__Information provided__.
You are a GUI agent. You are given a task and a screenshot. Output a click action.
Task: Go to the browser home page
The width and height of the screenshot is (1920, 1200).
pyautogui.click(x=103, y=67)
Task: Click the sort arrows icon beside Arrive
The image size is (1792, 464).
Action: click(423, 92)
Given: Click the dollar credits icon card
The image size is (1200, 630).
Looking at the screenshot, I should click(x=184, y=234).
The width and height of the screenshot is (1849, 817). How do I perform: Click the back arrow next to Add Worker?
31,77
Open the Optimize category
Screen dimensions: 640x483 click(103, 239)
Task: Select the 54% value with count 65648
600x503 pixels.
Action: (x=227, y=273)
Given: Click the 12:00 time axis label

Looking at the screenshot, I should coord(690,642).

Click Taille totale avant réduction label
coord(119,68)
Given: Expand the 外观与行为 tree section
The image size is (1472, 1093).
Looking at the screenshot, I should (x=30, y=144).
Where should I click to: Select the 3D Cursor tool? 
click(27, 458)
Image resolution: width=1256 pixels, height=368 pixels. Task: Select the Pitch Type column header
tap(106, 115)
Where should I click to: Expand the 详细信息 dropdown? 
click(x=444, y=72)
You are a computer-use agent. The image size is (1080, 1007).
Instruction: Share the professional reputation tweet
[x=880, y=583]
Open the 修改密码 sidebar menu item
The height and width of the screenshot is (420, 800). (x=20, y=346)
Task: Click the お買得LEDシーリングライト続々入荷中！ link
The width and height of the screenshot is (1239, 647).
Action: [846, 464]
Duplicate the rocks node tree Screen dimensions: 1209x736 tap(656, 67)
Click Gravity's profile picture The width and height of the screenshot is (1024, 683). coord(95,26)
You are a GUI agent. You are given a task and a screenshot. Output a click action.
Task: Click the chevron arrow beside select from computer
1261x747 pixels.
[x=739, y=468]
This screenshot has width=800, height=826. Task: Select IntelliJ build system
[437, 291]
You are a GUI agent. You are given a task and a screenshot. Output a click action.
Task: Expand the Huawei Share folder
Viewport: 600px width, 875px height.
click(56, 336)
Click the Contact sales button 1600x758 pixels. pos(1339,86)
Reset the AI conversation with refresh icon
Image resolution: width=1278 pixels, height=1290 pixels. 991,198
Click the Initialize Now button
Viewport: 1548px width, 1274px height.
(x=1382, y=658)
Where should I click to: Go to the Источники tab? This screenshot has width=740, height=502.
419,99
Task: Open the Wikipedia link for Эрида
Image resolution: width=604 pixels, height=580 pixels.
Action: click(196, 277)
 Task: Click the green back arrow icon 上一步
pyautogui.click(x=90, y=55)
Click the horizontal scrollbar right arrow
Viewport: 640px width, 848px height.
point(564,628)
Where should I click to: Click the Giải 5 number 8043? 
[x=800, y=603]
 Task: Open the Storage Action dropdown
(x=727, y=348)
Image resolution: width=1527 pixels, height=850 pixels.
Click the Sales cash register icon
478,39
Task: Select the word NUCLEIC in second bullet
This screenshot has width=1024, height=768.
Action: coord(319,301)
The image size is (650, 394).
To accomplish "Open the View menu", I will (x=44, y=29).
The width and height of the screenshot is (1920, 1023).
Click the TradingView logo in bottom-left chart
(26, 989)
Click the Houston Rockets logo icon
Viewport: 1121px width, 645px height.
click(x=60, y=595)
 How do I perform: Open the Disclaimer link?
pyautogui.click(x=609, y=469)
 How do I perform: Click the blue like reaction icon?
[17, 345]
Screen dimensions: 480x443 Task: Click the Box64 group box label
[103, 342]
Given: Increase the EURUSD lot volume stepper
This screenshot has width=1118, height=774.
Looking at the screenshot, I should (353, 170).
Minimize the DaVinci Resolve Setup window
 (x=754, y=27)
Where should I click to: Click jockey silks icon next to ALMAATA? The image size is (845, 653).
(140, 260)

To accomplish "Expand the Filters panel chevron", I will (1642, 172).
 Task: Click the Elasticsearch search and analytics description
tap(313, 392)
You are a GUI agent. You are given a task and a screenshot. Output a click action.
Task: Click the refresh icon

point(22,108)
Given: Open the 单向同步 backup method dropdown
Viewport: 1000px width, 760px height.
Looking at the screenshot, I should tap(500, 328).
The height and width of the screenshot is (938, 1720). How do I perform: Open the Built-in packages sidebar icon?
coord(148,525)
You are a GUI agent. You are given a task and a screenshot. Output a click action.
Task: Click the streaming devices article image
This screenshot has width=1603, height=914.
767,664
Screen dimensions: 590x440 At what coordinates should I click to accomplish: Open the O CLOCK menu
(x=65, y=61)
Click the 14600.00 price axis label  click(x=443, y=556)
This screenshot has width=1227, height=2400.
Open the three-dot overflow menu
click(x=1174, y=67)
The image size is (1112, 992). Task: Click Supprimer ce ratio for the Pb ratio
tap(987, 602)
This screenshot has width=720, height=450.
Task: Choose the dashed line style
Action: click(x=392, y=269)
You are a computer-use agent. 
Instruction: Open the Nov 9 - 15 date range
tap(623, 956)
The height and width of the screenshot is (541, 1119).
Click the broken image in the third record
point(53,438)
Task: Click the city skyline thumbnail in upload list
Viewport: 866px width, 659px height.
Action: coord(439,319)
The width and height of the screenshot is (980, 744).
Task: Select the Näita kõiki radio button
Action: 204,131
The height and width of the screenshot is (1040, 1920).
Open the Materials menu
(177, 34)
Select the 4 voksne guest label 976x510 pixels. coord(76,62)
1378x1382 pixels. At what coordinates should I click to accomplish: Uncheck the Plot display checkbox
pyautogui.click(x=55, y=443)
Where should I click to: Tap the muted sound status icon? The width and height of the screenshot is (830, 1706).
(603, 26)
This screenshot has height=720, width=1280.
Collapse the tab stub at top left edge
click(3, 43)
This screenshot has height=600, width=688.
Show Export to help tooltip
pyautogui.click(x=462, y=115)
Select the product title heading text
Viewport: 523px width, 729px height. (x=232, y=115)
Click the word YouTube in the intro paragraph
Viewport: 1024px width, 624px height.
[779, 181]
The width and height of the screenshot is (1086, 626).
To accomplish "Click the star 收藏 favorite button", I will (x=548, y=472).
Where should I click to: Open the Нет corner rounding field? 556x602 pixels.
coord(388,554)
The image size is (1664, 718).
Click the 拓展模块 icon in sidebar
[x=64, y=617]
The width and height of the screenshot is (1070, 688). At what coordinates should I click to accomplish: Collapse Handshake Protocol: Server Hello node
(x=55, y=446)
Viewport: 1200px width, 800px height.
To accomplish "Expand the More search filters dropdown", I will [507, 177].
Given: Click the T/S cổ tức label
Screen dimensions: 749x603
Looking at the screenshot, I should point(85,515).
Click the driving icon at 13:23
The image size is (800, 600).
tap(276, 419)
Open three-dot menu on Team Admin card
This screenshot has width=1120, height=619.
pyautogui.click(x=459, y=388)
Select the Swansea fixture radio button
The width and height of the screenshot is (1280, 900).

__Exercise__. State, as a bare number, how many lines of the material include the string "word".

__Your response__. 2